Although elsewhere in the survey just over a third of respondents told us that they use OER to interest hard-to-engage learners and a quarter of respondents use OER to make their teaching more diverse/responsive, in response to the question shown in the above presentation slide (which I’ll be using at CNX2014), when asked to tell us whether they agreed/disagreed with a variety of statements about OER/OSC textbooks, almost 70% of respondents strongly agreed or agreed that OER allows them to better accommodate diverse learners’ needs. To better understand these responses, more work on the research findings is required.
The Impact of OpenStax College Textbooks on Teaching Practice
I am currently working on categorising responses to two questions which asked respondents to tell us about the impact of using OSC on their own teaching practice and on their students.
In the instance of the former question, some educators reported no impact on their practice, or told us it was too early in their use of the textbooks to comment on any impact. However, there were a range of impacts on teaching practice noted by other respondents; a selection of these are given below. That OSC textbooks enable educators to be more responsive to their students’ needs is reflected in a number of educators’ responses to this question. One respondent noted:
“I am able to think a little more creatively of what new experiences I can design for my students using resources in the text or other online resources.

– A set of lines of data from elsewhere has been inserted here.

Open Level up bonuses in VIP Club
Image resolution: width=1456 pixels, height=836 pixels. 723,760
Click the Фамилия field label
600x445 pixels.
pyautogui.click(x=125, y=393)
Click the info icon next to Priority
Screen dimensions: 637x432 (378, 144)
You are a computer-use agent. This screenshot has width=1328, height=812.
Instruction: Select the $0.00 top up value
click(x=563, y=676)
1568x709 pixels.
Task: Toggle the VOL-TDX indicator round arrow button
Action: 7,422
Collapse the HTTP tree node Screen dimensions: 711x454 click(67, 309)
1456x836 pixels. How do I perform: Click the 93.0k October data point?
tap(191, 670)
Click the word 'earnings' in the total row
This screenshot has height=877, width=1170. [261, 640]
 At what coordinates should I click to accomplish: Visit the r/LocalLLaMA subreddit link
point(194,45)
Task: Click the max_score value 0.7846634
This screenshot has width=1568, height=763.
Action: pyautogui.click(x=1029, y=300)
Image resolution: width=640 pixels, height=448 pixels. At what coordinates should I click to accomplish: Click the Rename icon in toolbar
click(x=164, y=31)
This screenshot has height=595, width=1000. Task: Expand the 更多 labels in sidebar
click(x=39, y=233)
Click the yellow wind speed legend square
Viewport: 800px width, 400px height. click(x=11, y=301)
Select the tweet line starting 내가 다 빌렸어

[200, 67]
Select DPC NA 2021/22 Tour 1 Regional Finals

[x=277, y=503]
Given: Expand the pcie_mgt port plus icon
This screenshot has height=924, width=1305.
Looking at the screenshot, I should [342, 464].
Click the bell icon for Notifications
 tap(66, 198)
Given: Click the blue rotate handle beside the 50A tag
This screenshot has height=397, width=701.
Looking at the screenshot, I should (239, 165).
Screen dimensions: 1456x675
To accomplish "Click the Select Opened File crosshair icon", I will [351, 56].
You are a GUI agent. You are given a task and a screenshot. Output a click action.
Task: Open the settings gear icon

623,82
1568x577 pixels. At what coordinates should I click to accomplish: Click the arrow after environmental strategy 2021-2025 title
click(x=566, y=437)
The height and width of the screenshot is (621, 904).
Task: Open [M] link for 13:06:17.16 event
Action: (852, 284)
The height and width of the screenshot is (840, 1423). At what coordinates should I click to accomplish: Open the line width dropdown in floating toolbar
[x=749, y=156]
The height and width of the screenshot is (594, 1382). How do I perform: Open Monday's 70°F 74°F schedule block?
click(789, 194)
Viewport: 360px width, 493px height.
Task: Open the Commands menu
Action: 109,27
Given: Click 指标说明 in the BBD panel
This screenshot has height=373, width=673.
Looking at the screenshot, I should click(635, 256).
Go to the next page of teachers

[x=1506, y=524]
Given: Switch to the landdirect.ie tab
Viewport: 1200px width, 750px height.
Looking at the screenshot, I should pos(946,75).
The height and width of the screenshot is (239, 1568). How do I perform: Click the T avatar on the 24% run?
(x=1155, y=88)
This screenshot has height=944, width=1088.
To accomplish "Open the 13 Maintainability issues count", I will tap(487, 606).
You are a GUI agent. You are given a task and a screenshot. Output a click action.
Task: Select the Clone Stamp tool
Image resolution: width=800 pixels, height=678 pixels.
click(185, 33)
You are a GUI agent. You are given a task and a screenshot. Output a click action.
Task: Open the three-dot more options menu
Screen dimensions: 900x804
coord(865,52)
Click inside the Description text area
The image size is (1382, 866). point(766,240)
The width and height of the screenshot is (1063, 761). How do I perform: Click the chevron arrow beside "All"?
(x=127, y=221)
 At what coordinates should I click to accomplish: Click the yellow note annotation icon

I think the text is a great foundation, but I don’t feel constrained to shy away from employing other teaching tools for fear they might ask: “Well, if you were going to have us watch this video or do this online tutorial- why did we have to pay $250 for the textbook?””
Elsewhere others similarly commented:
“More satisfying to offer free materials and have the freedom to modify them as I wish, to make the product students receive more like how class operates.”
“I have become more intentional about tailoring my course to my students, having been at least somewhat released from the constraints imposed by the commercial publishing industry”
“Greatly increased my enjoyment in teaching physics as I can personalize lessons to match my own interests and our lab facilities…”
Other responses to this question include:
“I feel that I am now part of a larger body of teachers in the international context who are teaching the same topic with the same or modified text…”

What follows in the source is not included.